* WHAT THE TASK REQUIRES *
Omit the images. Copy each entry word for word.

Stored records
+--

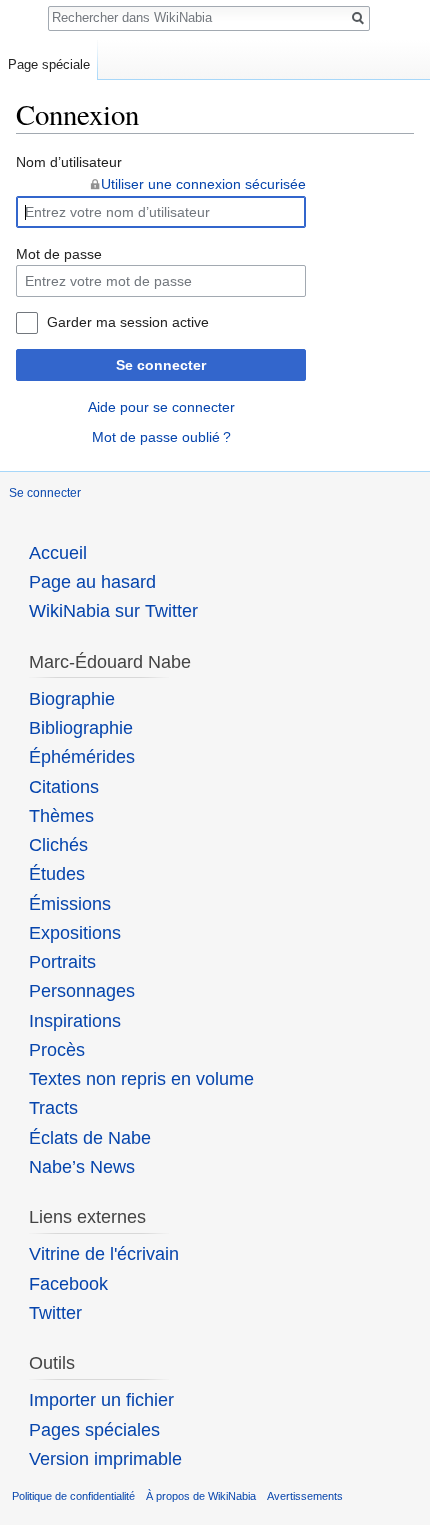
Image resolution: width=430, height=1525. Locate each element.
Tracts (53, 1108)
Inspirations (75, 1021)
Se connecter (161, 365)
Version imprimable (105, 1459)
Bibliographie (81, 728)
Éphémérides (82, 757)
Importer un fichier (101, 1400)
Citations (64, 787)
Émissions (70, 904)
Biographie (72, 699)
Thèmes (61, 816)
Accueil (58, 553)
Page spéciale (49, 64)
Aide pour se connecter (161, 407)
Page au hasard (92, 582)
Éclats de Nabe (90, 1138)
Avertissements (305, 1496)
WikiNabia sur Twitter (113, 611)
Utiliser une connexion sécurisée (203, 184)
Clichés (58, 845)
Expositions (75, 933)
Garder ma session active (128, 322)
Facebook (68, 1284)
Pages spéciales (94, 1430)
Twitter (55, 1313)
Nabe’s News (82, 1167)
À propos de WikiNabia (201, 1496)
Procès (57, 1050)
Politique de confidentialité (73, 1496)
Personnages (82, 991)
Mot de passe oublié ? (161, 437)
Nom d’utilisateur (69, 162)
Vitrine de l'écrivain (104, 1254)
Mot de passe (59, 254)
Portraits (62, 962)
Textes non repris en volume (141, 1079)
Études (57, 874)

+--

* RESPONSE BELOW *
Image resolution: width=430, height=1525. Locate each element.
Tracts (53, 1108)
Inspirations (75, 1021)
Se connecter (161, 365)
Version imprimable (105, 1459)
Bibliographie (81, 728)
Éphémérides (82, 757)
Importer un fichier (101, 1400)
Citations (64, 787)
Émissions (70, 904)
Biographie (72, 699)
Thèmes (61, 816)
Accueil (58, 553)
Page spéciale (49, 64)
Aide pour se connecter (161, 407)
Page au hasard (92, 582)
Éclats de Nabe (90, 1138)
Avertissements (305, 1496)
WikiNabia sur Twitter (113, 611)
Utiliser une connexion sécurisée (203, 184)
Clichés (58, 845)
Expositions (75, 933)
Garder ma session active (128, 322)
Facebook (68, 1284)
Pages spéciales (94, 1430)
Twitter (55, 1313)
Nabe’s News (82, 1167)
À propos de WikiNabia (201, 1496)
Procès (57, 1050)
Politique de confidentialité (73, 1496)
Personnages (82, 991)
Mot de passe oublié ? (161, 437)
Nom d’utilisateur (69, 162)
Vitrine de l'écrivain (104, 1254)
Mot de passe (59, 254)
Portraits (62, 962)
Textes non repris en volume (141, 1079)
Études (57, 874)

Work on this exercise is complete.